(Data for this task Opens)

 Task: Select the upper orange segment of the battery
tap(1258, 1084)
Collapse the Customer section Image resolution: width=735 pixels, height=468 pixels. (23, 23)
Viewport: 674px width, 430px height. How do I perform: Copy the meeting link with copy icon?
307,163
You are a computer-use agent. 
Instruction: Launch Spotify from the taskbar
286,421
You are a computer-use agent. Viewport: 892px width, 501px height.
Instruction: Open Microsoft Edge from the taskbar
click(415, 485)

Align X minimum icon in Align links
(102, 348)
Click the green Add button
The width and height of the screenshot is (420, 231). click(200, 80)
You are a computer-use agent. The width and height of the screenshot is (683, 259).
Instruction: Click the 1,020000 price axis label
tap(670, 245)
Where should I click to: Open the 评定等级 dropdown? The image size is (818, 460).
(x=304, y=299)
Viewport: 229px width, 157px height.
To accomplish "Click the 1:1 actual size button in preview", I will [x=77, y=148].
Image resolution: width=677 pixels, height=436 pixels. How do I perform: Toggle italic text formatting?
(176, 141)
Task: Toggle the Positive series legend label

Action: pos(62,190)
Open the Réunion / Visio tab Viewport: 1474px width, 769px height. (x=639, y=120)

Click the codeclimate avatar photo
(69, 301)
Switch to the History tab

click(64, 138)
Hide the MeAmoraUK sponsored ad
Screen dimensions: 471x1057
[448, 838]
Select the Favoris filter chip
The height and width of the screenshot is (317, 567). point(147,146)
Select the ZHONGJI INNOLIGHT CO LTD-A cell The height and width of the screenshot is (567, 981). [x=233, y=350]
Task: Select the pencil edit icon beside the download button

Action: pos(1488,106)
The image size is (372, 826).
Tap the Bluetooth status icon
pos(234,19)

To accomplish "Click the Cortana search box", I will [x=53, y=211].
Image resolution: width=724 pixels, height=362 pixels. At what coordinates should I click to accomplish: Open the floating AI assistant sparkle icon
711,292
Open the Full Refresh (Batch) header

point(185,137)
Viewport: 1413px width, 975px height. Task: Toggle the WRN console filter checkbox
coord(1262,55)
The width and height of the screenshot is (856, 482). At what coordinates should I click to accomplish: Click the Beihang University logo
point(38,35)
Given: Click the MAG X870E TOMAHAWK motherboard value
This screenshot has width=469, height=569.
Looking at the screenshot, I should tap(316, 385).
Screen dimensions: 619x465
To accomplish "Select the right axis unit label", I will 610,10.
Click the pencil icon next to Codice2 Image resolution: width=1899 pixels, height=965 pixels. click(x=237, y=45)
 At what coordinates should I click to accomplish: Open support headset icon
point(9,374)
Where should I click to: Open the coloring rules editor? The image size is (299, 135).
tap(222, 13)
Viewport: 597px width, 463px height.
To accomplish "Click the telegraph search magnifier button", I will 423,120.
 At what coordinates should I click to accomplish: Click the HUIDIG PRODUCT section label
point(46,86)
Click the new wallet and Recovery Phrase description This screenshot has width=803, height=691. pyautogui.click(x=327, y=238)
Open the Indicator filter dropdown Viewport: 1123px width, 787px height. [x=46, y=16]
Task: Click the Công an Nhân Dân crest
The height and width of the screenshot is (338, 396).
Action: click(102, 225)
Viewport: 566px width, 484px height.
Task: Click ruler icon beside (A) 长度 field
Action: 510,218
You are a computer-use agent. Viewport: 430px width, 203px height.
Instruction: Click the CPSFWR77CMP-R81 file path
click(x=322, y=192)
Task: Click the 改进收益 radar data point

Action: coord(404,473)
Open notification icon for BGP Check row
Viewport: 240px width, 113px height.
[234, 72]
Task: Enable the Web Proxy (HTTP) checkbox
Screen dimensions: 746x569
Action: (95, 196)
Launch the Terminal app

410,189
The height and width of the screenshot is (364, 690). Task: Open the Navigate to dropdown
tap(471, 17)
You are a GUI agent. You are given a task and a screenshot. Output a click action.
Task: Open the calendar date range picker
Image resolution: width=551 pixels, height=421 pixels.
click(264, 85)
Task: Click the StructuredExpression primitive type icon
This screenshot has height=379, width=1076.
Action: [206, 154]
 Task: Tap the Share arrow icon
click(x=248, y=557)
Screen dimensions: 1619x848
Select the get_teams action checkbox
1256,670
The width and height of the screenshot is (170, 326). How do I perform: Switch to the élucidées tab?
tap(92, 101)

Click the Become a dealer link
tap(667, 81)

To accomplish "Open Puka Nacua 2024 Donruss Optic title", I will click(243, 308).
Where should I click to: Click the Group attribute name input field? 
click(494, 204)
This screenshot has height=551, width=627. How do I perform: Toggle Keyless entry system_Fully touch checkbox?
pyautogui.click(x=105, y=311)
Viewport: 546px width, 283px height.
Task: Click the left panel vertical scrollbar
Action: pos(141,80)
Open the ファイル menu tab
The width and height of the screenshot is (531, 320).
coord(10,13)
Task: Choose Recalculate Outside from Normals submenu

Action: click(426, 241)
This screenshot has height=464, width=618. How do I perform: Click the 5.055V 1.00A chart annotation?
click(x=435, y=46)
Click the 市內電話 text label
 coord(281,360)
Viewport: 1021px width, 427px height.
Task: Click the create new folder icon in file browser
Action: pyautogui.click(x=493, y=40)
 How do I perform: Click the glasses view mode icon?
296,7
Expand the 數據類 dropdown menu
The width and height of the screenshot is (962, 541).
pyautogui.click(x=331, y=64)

(Data for this task Closes)

→ **Your instructions**: The range runs from the line above containing "Task: Click the Công an Nhân Dân crest" to the line containing "Task: Enable the Web Proxy (HTTP) checkbox", inclusive. Restate those lines word for word and no others.

→ **Response to the task**:
Task: Click the Công an Nhân Dân crest
The height and width of the screenshot is (338, 396).
Action: click(102, 225)
Viewport: 566px width, 484px height.
Task: Click ruler icon beside (A) 长度 field
Action: 510,218
You are a computer-use agent. Viewport: 430px width, 203px height.
Instruction: Click the CPSFWR77CMP-R81 file path
click(x=322, y=192)
Task: Click the 改进收益 radar data point

Action: coord(404,473)
Open notification icon for BGP Check row
Viewport: 240px width, 113px height.
[234, 72]
Task: Enable the Web Proxy (HTTP) checkbox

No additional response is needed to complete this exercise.